Di tempat yang sama Deputi Direktur Hukum dan Advokasi Anggaran Budi Lahmudi SH mengungkapkan pentingnya kembali membedah beberapa regulasi termasuk RUU Kesehatan yang lagi dibahas.
“Rakyat butuh jaminan kesehatan sebagai pelayanan publik yang bisa diakses dengan mudah, dan ramah bukan suatu RUU Kesehatan. Jika RUU Kesehatan mengatur peran posisi BPJS Kesehatan berada di bawah kementrian lembaga tersebut khawatir tidak lagi ada independensinya,” kata Budi dalam rapat DPN Jamkeswatch.
Budi Lahmudi khawatir, BPJS Kesehatan lebih mengutamakan untung tetapi di satu sisi mengabaikan kesejahteraan peserta itu sendiri.

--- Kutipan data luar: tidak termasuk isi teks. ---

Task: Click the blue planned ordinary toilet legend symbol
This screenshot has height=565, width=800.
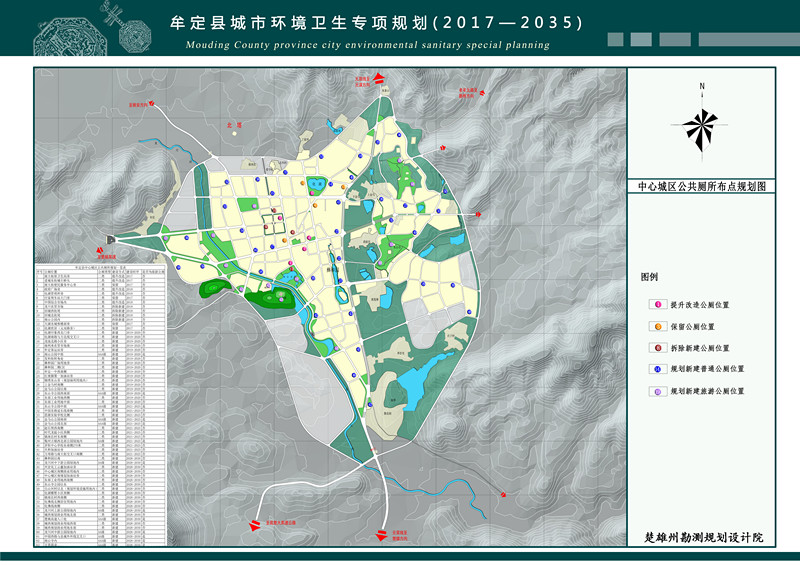Action: [658, 369]
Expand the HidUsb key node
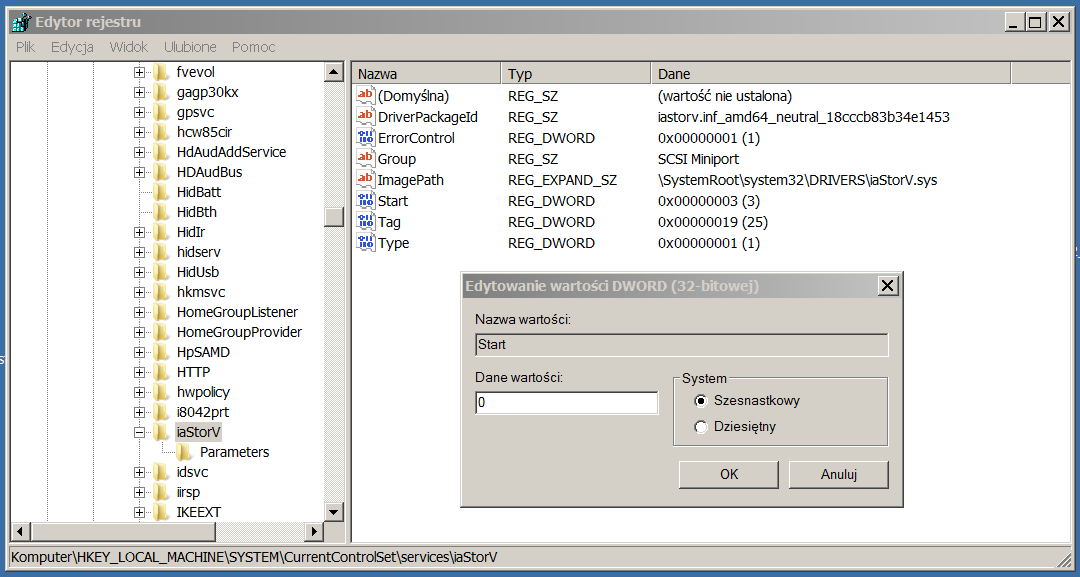 tap(139, 272)
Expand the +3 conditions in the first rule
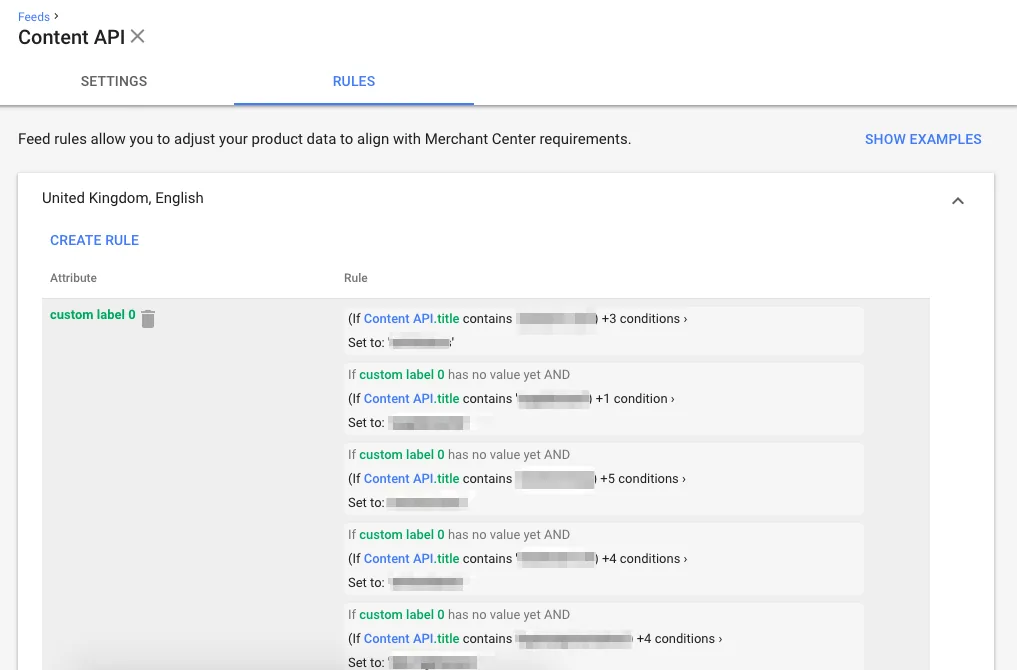Image resolution: width=1017 pixels, height=670 pixels. click(643, 318)
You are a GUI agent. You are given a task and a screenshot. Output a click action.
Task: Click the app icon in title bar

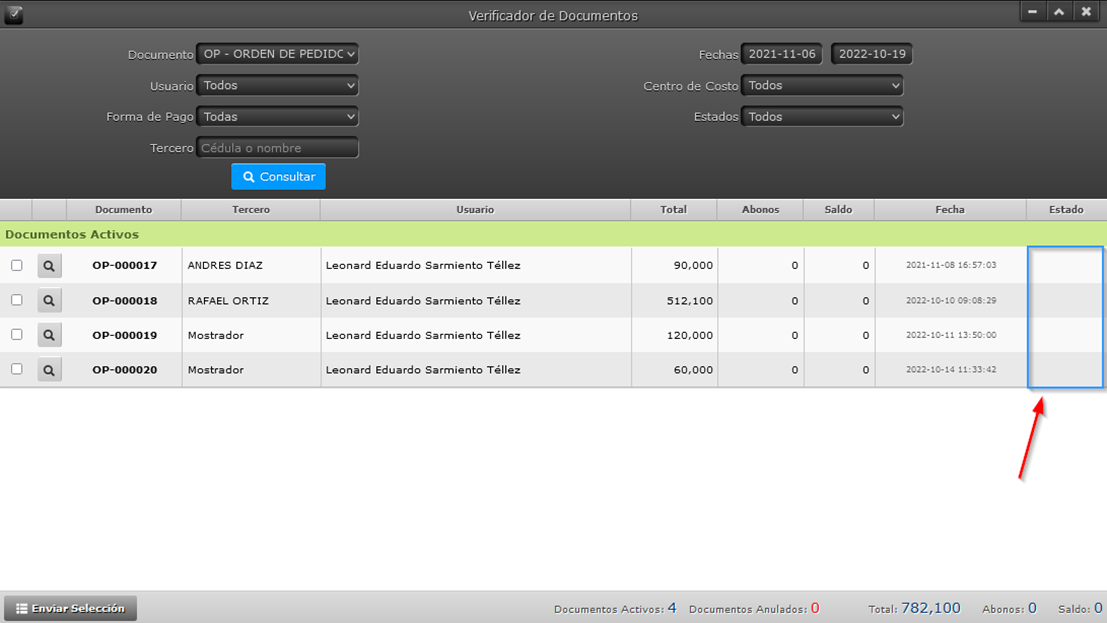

“Pembentukan RUU yang terkesan dilakukan tergesa-gesa, padahal jelas banyak penolakan di berbagai kalangan. Masih banyak lagi regulasi regulasi lainnya yang dirasa merugikan masyarakat sebagai peserta itu sendiri. Jelas ini mengebiri konstitusi yang yang ada, karena saat ini yang dibutuhkan itu bukan suatu RUU yang baru, tetapi peran serta negara dalam memberikan jaminan sosial nasional kepada seluruh rakyat indonesia,” pungkas Budi.
Adanya Undang-undang Nomor 24 Tahun 2011 Tentang Badan Penyelenggara Jaminan Kesehatan Nasional (BPJS) Kesehatan belum sepenuhnya maksimal dirasakan oleh rakyat. Namun pemerintah sendiri malah membuat kembali sebuah Rancangan Undang-undang (RUU) Kesehatan.
Apabila benar ini tujuan pemerintah dengan dikeluarkannya RUU Kesehatan maka tidak menutup kemungkinan DPN Jamkeswatch akan meminta FSPMI sebagai organisasi induk untuk mengeluarkan intruksi melakukan aksi ujuk rasa besar-besaran di setiap kabupaten/kota di seluruh Indonesia untuk menolak RUU tersebut.